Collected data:
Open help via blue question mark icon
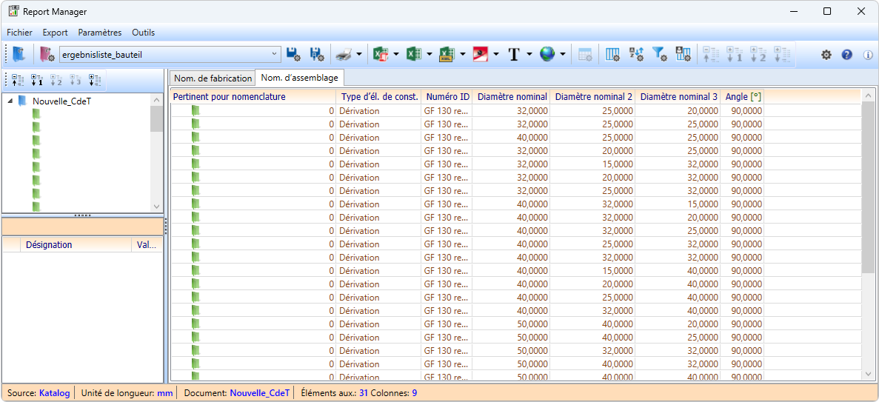Image resolution: width=879 pixels, height=402 pixels. pyautogui.click(x=847, y=55)
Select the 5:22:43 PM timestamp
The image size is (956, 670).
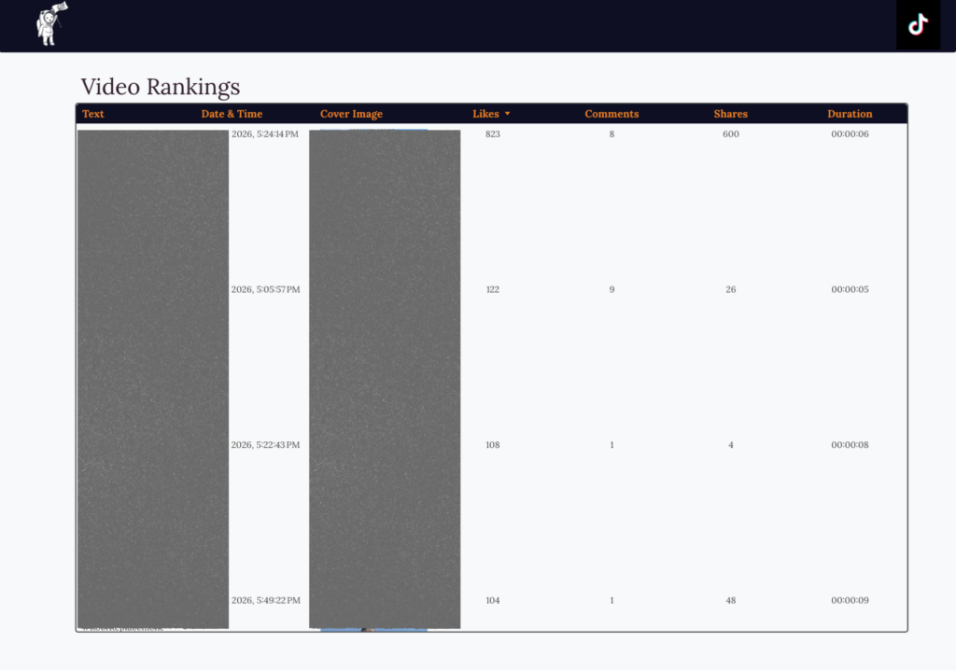click(x=265, y=445)
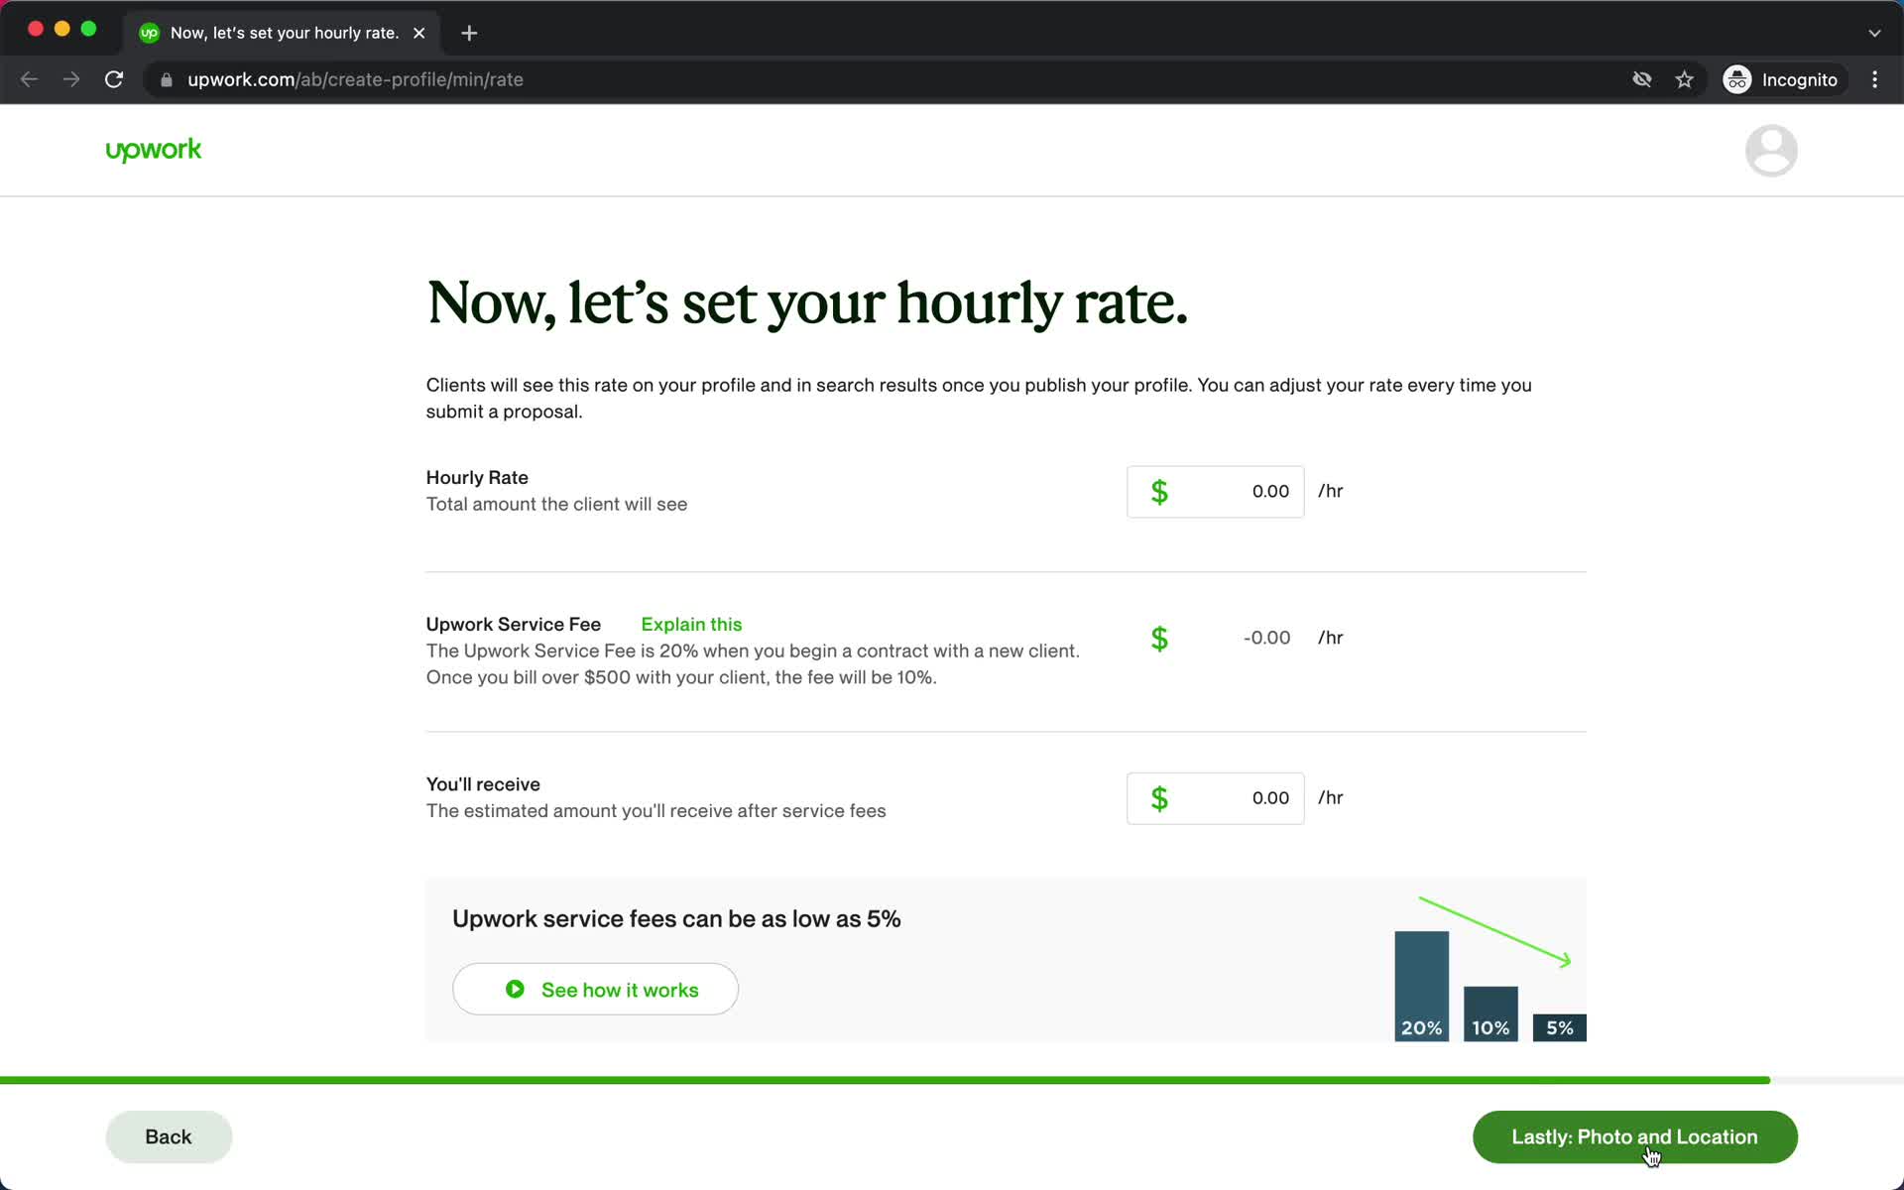The width and height of the screenshot is (1904, 1190).
Task: Click the incognito profile icon
Action: [1735, 79]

WHAT THE EXERCISE ASKS: Reproduce each line of the records exactly, omitting any picture.

TASK RESULT:
Open help via blue question mark icon
Image resolution: width=879 pixels, height=402 pixels. pyautogui.click(x=847, y=55)
Select the 5:22:43 PM timestamp
The image size is (956, 670).
click(x=265, y=445)
The width and height of the screenshot is (1904, 1190).
Task: Click the incognito profile icon
Action: [1735, 79]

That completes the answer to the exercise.